What is required » Would you please copy every line below that includes the string "slider"?

Saved data entries:
=== Begin Enclosure ===

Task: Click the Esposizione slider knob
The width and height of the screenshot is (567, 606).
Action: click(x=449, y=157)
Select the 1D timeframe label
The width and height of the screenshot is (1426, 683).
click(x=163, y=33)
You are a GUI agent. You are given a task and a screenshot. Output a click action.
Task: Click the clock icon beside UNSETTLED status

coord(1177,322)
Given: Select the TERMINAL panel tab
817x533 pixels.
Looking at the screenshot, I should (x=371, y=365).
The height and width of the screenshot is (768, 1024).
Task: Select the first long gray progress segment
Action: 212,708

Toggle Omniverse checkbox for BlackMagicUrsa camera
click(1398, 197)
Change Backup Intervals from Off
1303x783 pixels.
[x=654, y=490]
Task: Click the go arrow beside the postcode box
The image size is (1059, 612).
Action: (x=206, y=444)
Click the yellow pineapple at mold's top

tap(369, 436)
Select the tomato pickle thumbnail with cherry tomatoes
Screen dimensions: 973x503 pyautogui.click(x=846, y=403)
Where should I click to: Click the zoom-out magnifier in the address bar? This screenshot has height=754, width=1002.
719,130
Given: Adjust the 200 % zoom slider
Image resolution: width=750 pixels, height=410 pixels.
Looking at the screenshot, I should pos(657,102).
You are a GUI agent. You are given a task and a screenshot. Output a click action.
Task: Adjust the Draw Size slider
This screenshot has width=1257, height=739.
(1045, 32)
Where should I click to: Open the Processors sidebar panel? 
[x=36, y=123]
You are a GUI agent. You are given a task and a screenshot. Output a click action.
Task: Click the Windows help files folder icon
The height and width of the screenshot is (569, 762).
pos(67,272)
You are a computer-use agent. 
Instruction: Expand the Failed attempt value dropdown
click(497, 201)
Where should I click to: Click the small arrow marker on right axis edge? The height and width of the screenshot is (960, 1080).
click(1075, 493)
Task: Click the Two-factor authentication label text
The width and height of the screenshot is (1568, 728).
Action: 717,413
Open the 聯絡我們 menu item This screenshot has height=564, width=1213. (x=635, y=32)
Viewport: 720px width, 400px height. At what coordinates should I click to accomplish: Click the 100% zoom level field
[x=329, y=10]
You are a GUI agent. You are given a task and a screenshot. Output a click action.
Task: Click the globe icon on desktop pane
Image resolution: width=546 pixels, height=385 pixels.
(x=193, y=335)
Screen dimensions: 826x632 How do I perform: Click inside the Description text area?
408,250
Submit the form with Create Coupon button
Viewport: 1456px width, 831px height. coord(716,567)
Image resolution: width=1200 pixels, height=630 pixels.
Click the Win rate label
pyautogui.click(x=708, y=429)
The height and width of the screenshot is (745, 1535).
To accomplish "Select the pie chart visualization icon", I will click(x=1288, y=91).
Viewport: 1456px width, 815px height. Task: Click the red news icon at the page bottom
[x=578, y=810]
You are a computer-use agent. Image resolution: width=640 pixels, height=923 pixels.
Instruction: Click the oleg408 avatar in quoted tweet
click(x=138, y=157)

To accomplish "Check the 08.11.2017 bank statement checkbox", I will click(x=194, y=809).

=== End Enclosure ===

Response to this exercise »
Task: Click the Esposizione slider knob
Given: Adjust the 200 % zoom slider
Task: Adjust the Draw Size slider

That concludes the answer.